- Appeal to public yields wave of support for MP in free speech case
- Former government minister and long-serving MP faces several police investigations after voicing opinion publicly
HELSINKI/VIENNA (25 March 2020) – Päivi Räsänen, the Finnish MP facing police investigations for publicly expressing her beliefs, has received countless messages of support from all over the world. In June 2019, she directed a tweet at the leadership of her church and questioned its official sponsorship of the LGBT event “Pride 2019”, accompanied by an image of a bible text. The prosecutor opened a number of investigations, including one into this tweet. Räsänen has already attended two lengthy police interviews about the tweet and a pamphlet she wrote 16 years ago on human sexuality for a Christian foundation. She now faces further questioning regarding interviews she gave to a television program and a radio station.
ADF International is supporting the defence of Mrs. Räsänen as well as raising public awareness about her case. This has prompted many members of the public to reach out with messages of support.
“In a free society, everyone should be free to share their beliefs without fear of censorship. This is the foundation of every free and democratic society. It is encouraging that so many people show their support for Mrs. Räsänen. Criminalizing speech through so-called ‘hate-speech’ laws shuts down important public debates and poses a grave threat to our democracies. These sorts of cases create a culture of fear and censorship and are becoming all too common throughout Europe,” said Paul Coleman, Executive Director of ADF International and author of Censored: How European Hate Speech Laws are Threatening Freedom of Speech. Listen to him addressing this case and free speech in general on the latest episode of the Brendan O’Neill Show.

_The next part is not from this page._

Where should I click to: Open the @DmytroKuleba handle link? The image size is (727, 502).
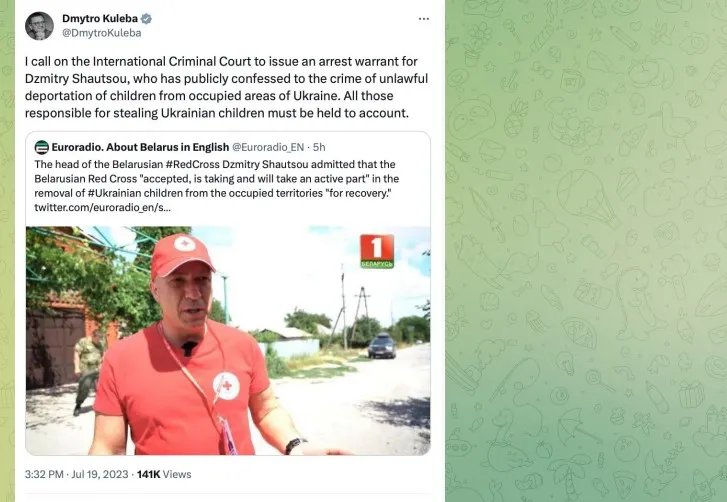click(102, 33)
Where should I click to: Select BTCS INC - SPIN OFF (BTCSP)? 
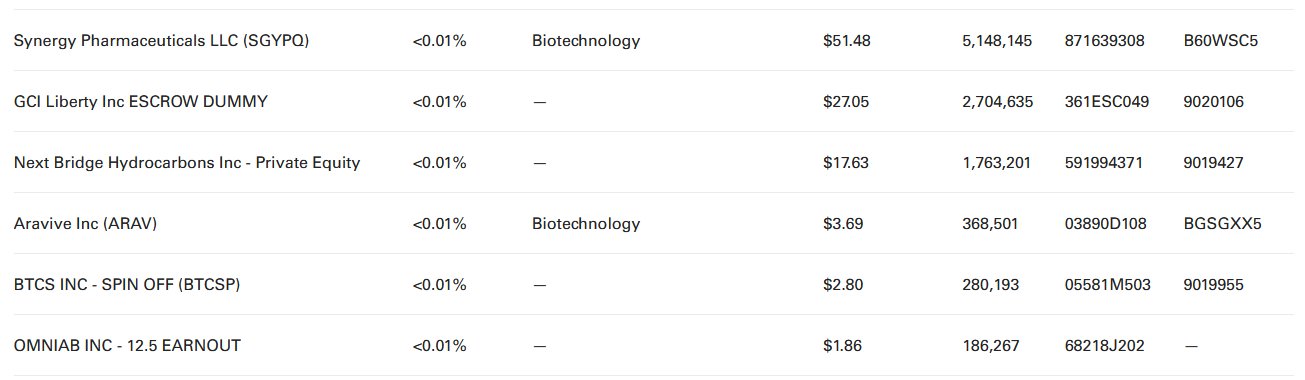(127, 285)
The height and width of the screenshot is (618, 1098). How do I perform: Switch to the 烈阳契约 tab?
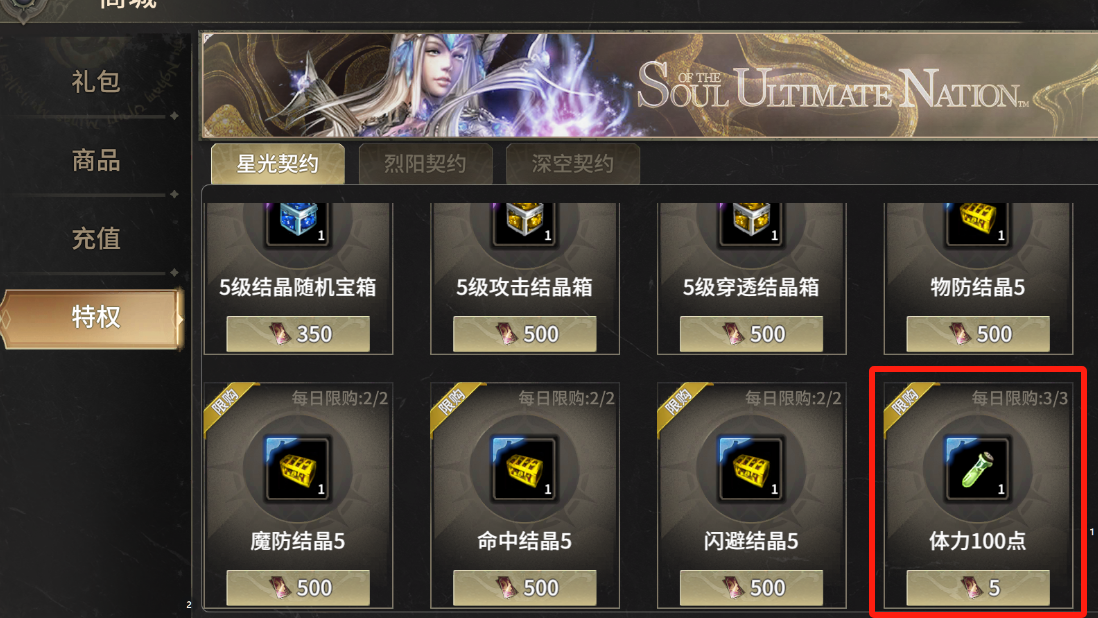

Support for free speech from around the world
In response to ADF International’s appeal to the public to support Mrs. Räsänen, hundreds of people from all over the world have sent messages:
“For as long as I can recall the statement that-’I may not agree with what you say, but I will defend to the very end your right to say it regardless’-was at the heart of all that was accepted as good among the vast majority of people in the civilized world,” UK.
“You have a fundamental right to freedom of speech. I wish you success in your struggle,” Australia.
“A free society means freedom to think and express one’s thoughts, no matter who may feel offended,” Canada.
“Everyone should have the right to free speech. If we start policing what people may and may not say, we will stop living in a free, democratic society,” Serbia.
Investigation of speech in Finland
In Finland, there are a number of laws that regulate speech, including the “ethnic agitation” law – an offence that carries a prison sentence of up to two years.
The police had already decided to drop the investigation into Mrs. Räsänen’s pamphlet and concluded that there were no grounds to proceed with a prosecution. However, the Prosecutor General reopened the criminal investigation. On 2 March 2020, the police interviewed Mrs Räsänen about the pamphlet following a first interrogation in November 2019 concerning the tweet.
On 5 March, Räsänen was informed that the Prosecutor General had launched two more investigations against her. One concerns her comments on a TV show in 2018 called, “Yökylässä Maria Veitola” (Maria Veitola, Overnight visit), in which the presenter came to Räsänen’s home and stayed overnight. In this program they discussed religious matters, including Räsänen’s personal beliefs. The fourth investigation focuses on a radio interview from 20 December 2019, in which Räsänen was asked to comment on the show’s topic of discussion, “What would Jesus think about homosexuals?”
Mrs. Räsänen has served as a Finnish Member of Parliament since 1995, was chair of the Christian Democrats from 2004-2015, and from 2011-2015 she was the Minister of the Interior, during which time she held responsibility for church affairs in Finland.
Responding to the police investigation, she said:
“I never thought I would face a criminal investigation for sharing my deeply held beliefs. It came as a total surprise. As a Christian and a democratically elected Member of Parliament, I have often heard things with which I disagree – sometimes very strongly. At times, I have felt insulted. I believe the best response to this is more debate, not censorship.
These police investigations raise concerns about limiting the freedoms that have been guaranteed in our Constitution and in international human right treaties. A major threat for freedom of religion and free speech is that we don’t make use of these rights. I hope these criminal investigations won’t lead to self-censorship among Christians. I am going to use my rights regardless of the police investigation. I encourage others to do the same.”
Lorcan Price, Legal Counsel for ADF International and part of the team supporting her case, said:
“The European Court of Human Rights has affirmed that the right to freedom of expression does not protect merely popular ideas, but also those that challenge the status quo. You can support Mrs. Räsänen’s freedom of speech whether you agree with her positions or not. If we want to have freedom for ourselves, we have to extend it to those with whom we disagree. Tolerance is a two-way street. Driving people with different beliefs out of the public square is not only a violation of the rights protected in international and European law, but leaves our societies all the poorer for it.”